Toegang voor het midden- en kleinbedrijf
Het doel van het clusterverbod is het vergroten van de kansen van het midden- en kleinbedrijf bij een aanbesteding. Onlangs oordeelde de Voorzieningenrechter van de rechtbank Oost-Brabant dat uit het clusterverbod van artikel 1.5 Aanbestedingswet niet volgt dat het midden- en kleinbedrijf de mogelijkheid zou moeten hebben om rechtstreeks op een aanbesteding in te schrijven. Met de mogelijkheid om als onderaannemer of als combinant in te schrijven is de toegang voor het midden- en kleinbedrijf (hiervoor genoemd onder (i)) voldoende gewaarborgd.

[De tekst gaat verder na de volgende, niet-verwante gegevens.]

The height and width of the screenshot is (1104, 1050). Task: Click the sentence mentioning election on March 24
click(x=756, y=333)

Ook aan de andere twee voorwaarden is in deze zaak voldaan, nu de aanbestedende dienst voldoende gemotiveerd heeft dat de opdrachten voldoende met elkaar samenhangen en wat de organisatorische risico’s zijn van samenvoeging. Het ging hier om enerzijds onderhoud en reparatie van verkeerslichten en openbare verlichting en anderzijds om de (administratieve) schadeafwikkeling. Een geïntegreerde oplossing waarbij alle werkzaamheden inclusief schadeafwikkeling van alle schades aan verkeerslichten en openbare verlichting aan één partij of combinatie wordt gegund is volgens de gemeente een efficiënte en logische oplossing. Daarbij is in het verleden gebleken dat apart aanbesteden leidt tot een toename van logistiek, administratieve kosten, hogere kosten, een langere doorlooptijd en discussie tussen partijen over de verantwoordelijkheden.

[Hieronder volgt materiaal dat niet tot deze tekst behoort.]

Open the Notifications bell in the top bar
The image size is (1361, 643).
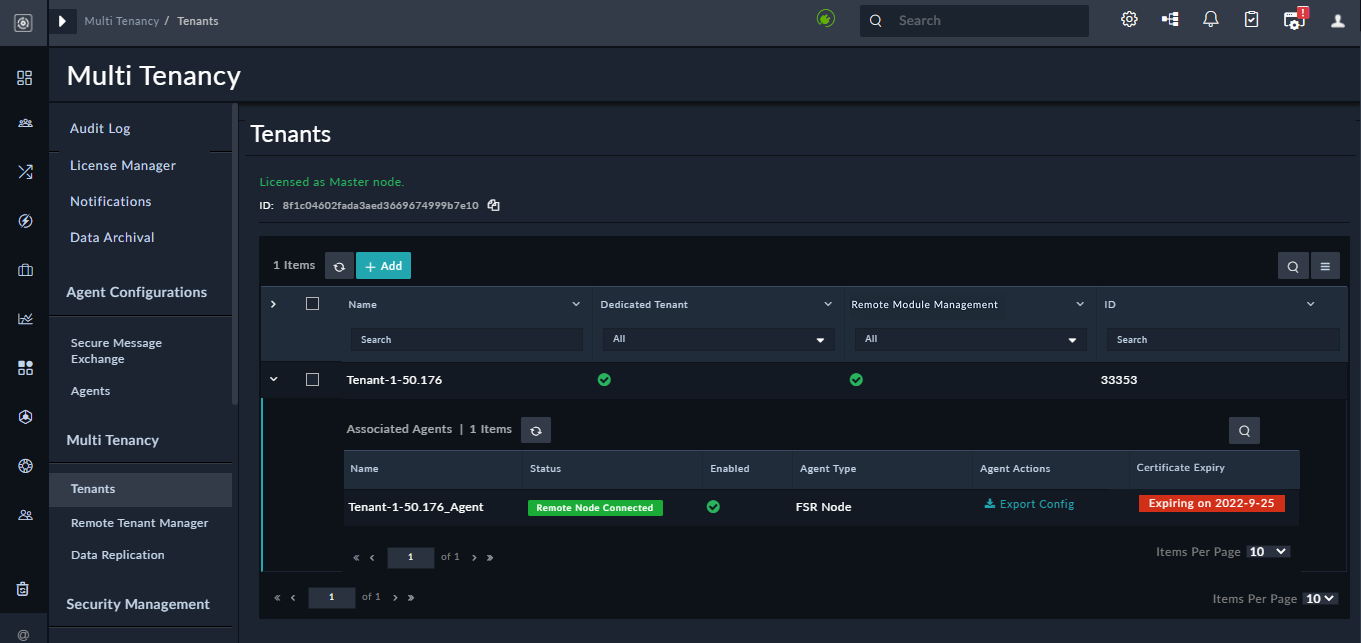1210,19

Het vonnis is overigens niet alleen de moeite waard om eens te lezen vanwege het voorgaande, maar ook – en misschien wel vooral – vanwege de wijze waarop de Voorzieningenrechter zijn oordeel motiveert en opschrijft. Zo schrijft de Voorzieningenrechter:
“Aanbestedingsrecht is niet louter MKB-recht.”
Daarnaast deelt de Voorzieningenrechter zijn ervaringen op de weg in Helmond:
“Als de voorzieningenrechter in Helmond komt plegen daar inderdaad de verkeerslichtinstallaties niet stuk te zijn, maar steeds helder rood licht in zijn richting uit te stralen als de voorzieningenrechter er aan komt en de trottoirs en bermen liggen er evenmin bezaaid met uit de grond gereden lantarenpalen.”
Vuistregels voor de praktijk
Het besproken vonnis geeft een goede richtlijn voor een voldoende motivering voor het samenvoegen van opdrachten. Aanbestedende diensten geven vaak de mogelijkheid aan inschrijvers om met een combinant of onderaannemer in te schrijver. Daarmee is volgens de Brabantse Voorzieningenrechter de toegang voor het midden- en kleinbedrijf gewaarborgd. Als een aanbestedende dienst daarnaast nog kan motiveren dat er voldoende samenhang is en dat het samenvoegen zorgt voor lagere kosten (zoals logistieke en administratieve kosten), kortere doorlooptijd en concentratie van verantwoordelijkheden, is samenvoeging van de opdrachten toegestaan.